Infinitely Losing My Edge
Yeah, I'm losing my edge.
I'm losing my edge.
The kids are coming up from behind.
I'm losing my edge.
I'm losing my edge to the kids from Trinidad & Tobago and from London.
But I was there.
I was there in 1983.
I was there at the first Art of Noise show in London.
I'm losing my edge.
I'm losing my edge to the kids whose footsteps I hear when they get on the decks.
I'm losing my edge to the internet seekers who can tell me every member of every good group from 1968 to 1970.
I'm losing my edge.
To all the kids in Paris and Copenhagen.
I'm losing my edge to the art-school Toronto kids in little jackets and borrowed nostalgia for the unremembered nineties.
I'm losing my edge.
I'm losing my edge.
I can hear the footsteps every night on the decks.
But I was there.
I was there in 2001 at the first Tiga practice in a loft in Montreal.

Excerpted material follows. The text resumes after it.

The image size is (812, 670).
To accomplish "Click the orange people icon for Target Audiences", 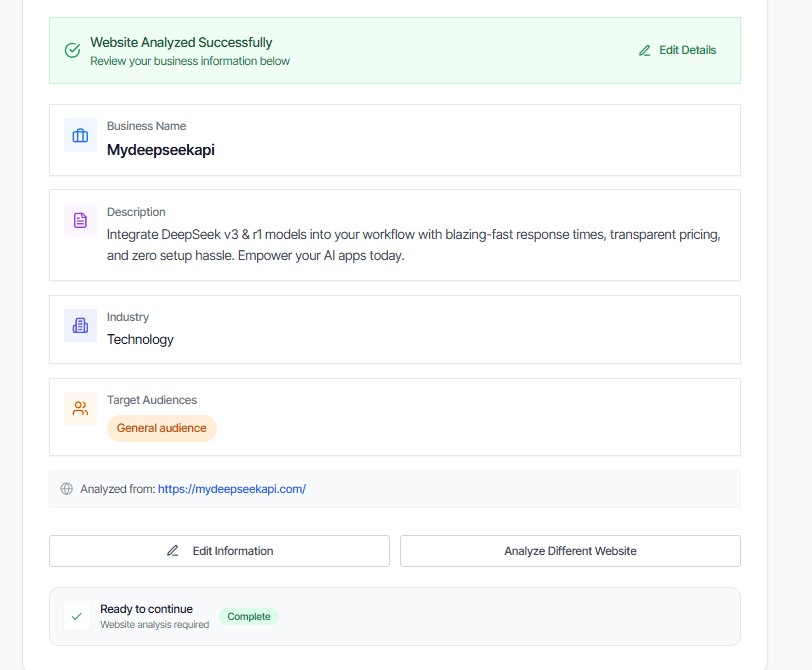I will click(80, 408).
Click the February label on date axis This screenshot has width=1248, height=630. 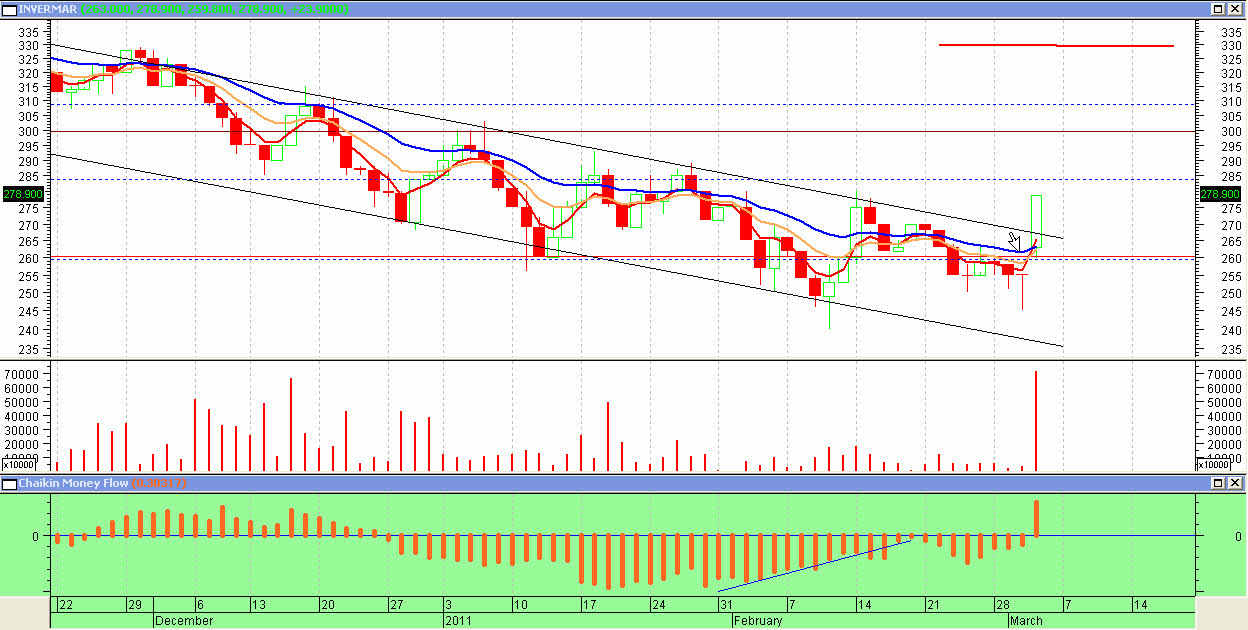(758, 621)
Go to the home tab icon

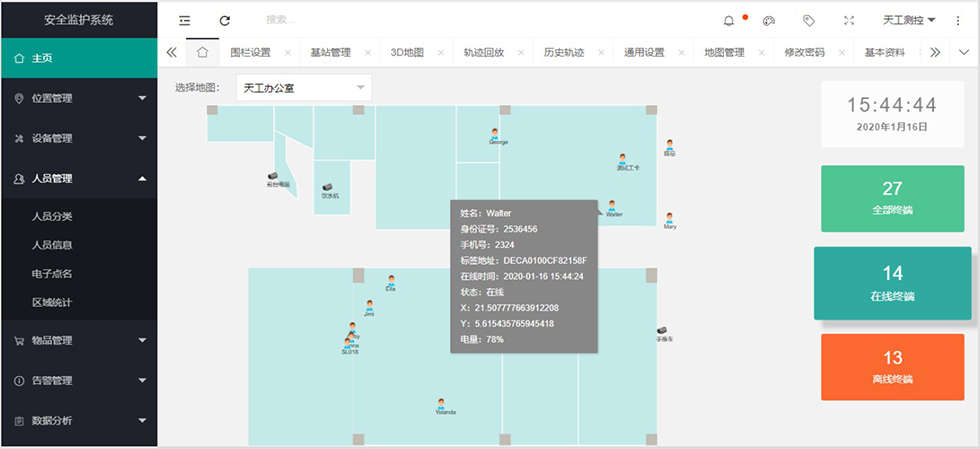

I was working on the mellotron sounds with much patience.
I was there when David Bowie started up his first band.
I told him, "Don't do it that way. You'll never make a dime."
I was there.
I was the first guy playing Los Fastidios to the grunge kids.
I played it at the Crocodile.
Everybody thought I was crazy.
We all know.
I was there.
I was there.
I've never been wrong.
But I'm losing my edge to better-looking people with better ideas and more talent.

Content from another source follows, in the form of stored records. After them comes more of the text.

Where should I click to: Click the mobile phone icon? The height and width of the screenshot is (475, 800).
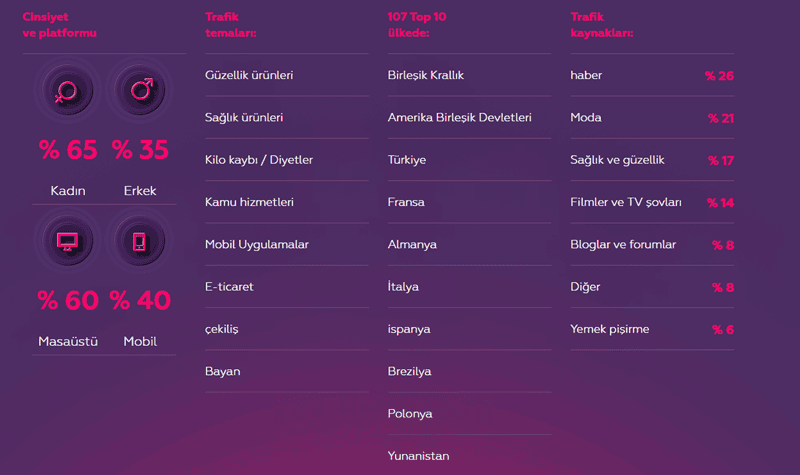tap(140, 241)
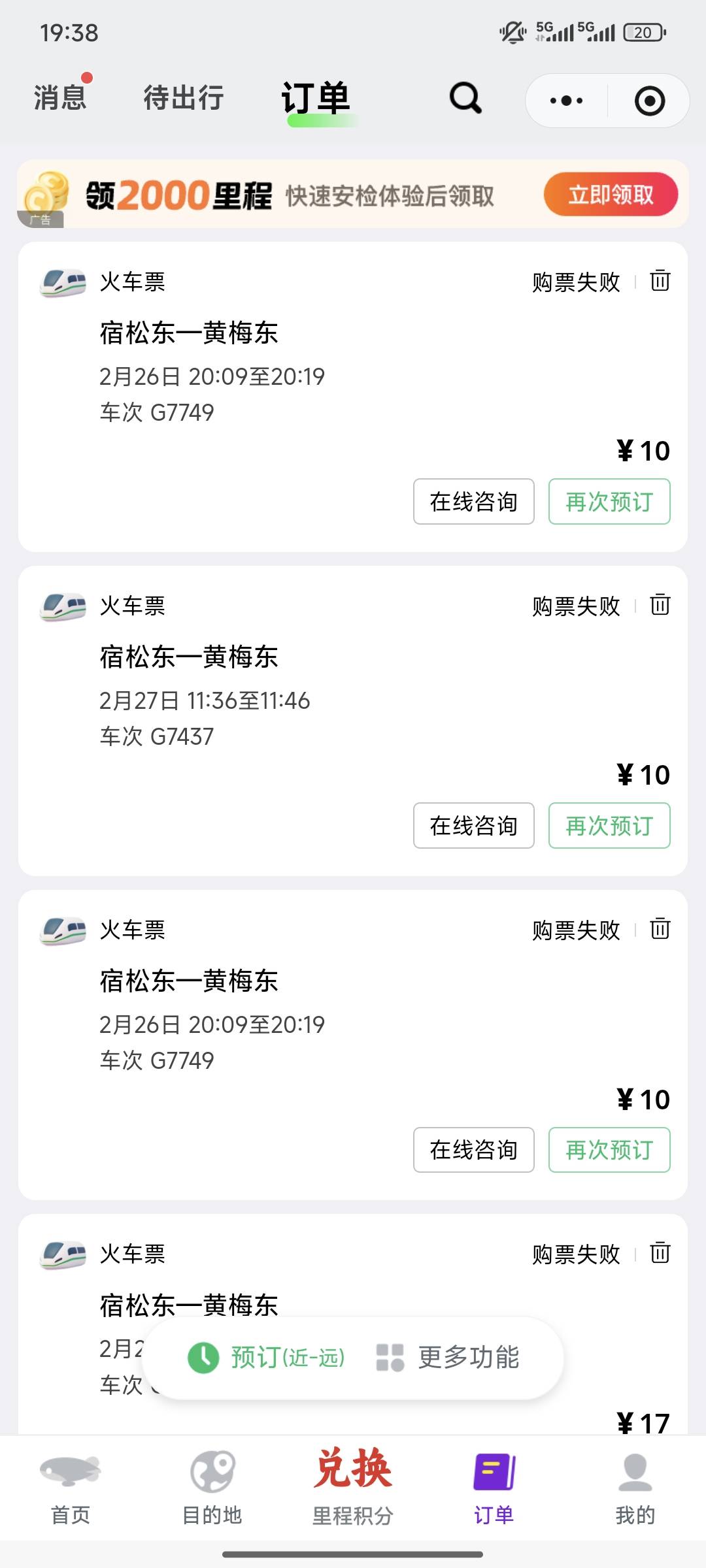Open the three-dot mini program menu
The height and width of the screenshot is (1568, 706).
pos(567,101)
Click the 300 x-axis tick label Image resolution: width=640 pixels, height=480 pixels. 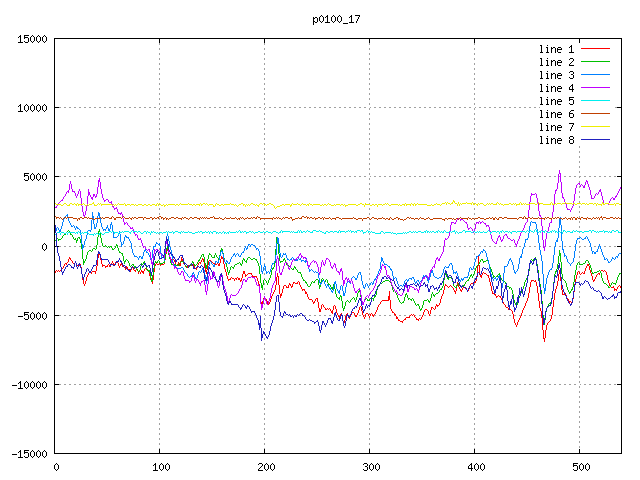370,467
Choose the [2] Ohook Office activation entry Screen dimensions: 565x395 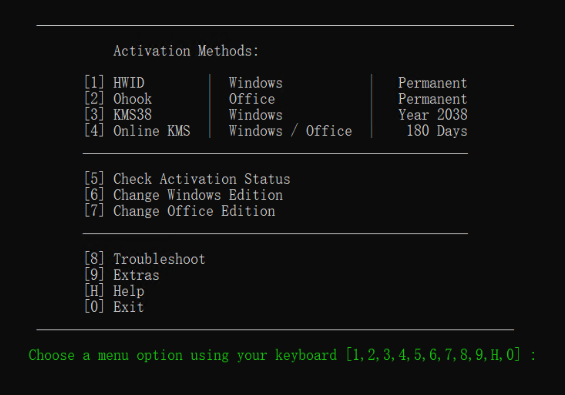pyautogui.click(x=118, y=99)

And they're actually really, really nice.
I'm losing my edge.
I heard you have a compilation of every good song ever done by anybody.
Every great song by Duran Duran. All the underground hits.
All Robert Hood tracks. I heard you have a vinyl of every Lizzy Mercier Descloux record on German import.
I heard that you have a white label of every seminal electroclash hit - 1985, '86, '87.
I heard that you have a CD compilation of every good '60s cut and another box set from the '90s.
I hear you're buying a synthesizer and a marimba and are throwing your macbook out the window because you want to make something real. You want to make a The Busters record.
I hear that you and your band have sold your organ and bought a snare.
I hear that you and your band have sold your snare and bought an organ.
I hear everybody that you know is more relevant than everybody that I know.
But have you seen my records?
Dave Gahan,
Radiopuhelimet,
the Fania All-Stars,
Bill Wells,
Kerrie Biddell,
Grandmaster Flash and the Furious Five,
Sandy B,
Tres Demented,
DJ Sneak,
The Knickerbockers,
Juan Atkins,
Matthew Bourne,
The Mummies,
Faraquet,
Colin Newman,
The Golliwogs,
The Real Kids,
The Skatalites,
Nation of Ulysses,
Al Stewart,
Trumans Water,
Niagra,
Soul II Soul,
The Last Poets,
The Pretty Things,
The Toasters,
Sly & The Family Stone,
The Vogues,
Rotary Connection,
Kas Product,
The Modern Lovers,
MC5,
Minnie Riperton,
Quadrant,
Organ,
Joyce Sims,
David Axelrod,
The Saints,
Maurizio,
The Monochrome Set,
Black Bananas,
Grandmaster Flash,
Wire,
The Fugs,
Ken Boothe,
Excepter,
The Blackbyrds,
Thompson Twins,
Theoretical Girls,
Big Daddy Kane,
Roy Ayers,
Arab on Radar,
Kenny Larkin,
Fear,
The Invisible,
Con Funk Shun,
Joy Division,
The Beau Brummels,
Brick,
Harpers Bizarre,
Marcia Griffiths,
Fugazi,
Scan 7, Scan 7, Scan 7, Scan 7.
You don't know what you really want.
You don't know what you really want.
You don't know what you really want.
You don't know what you really want.
You don't know what you really want.
You don't know what you really want.
You don't know what you really want.
You don't know what you really want.
You don't know what you really want.
You don't know what you really want.
You don't know what you really want.
You don't know what you really want.
You don't know what you really want.
You don't know what you really want.
You don't know what you really want.